• _RECORDED DATA_:

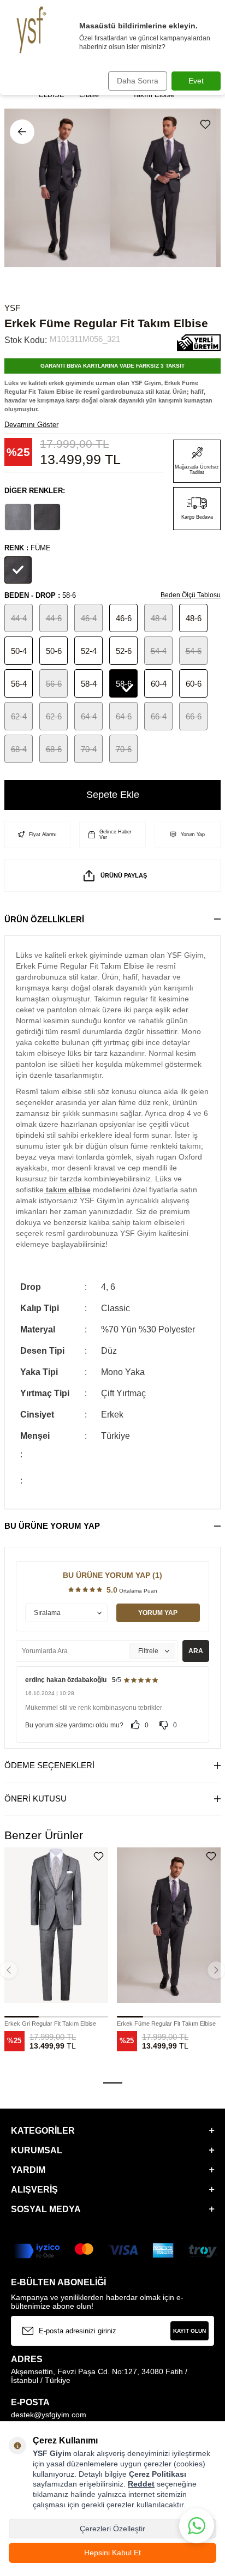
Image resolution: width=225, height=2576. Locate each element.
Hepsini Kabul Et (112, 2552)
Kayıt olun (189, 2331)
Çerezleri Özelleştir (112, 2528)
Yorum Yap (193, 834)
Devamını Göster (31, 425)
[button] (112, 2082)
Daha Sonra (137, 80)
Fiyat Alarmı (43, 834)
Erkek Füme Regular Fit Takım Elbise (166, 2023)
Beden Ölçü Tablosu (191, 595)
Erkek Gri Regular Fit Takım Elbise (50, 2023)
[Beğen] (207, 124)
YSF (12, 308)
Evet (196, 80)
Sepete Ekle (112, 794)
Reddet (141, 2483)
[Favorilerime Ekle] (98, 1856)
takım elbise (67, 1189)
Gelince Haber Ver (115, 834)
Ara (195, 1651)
* * *
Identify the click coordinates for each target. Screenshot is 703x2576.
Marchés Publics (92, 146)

• _TASK STATEMENT_: What you give back should be exactly the lines of the data above from the line with "Image resolution: width=225, height=2576." through the line with "Ara (195, 1651)", both of those included, and nothing more.

• _ANSWER SECTION_:
Image resolution: width=225, height=2576. Locate each element.
Hepsini Kabul Et (112, 2552)
Kayıt olun (189, 2331)
Çerezleri Özelleştir (112, 2528)
Yorum Yap (193, 834)
Devamını Göster (31, 425)
[button] (112, 2082)
Daha Sonra (137, 80)
Fiyat Alarmı (43, 834)
Erkek Füme Regular Fit Takım Elbise (166, 2023)
Beden Ölçü Tablosu (191, 595)
Erkek Gri Regular Fit Takım Elbise (50, 2023)
[Beğen] (207, 124)
YSF (12, 308)
Evet (196, 80)
Sepete Ekle (112, 794)
Reddet (141, 2483)
[Favorilerime Ekle] (98, 1856)
takım elbise (67, 1189)
Gelince Haber Ver (115, 834)
Ara (195, 1651)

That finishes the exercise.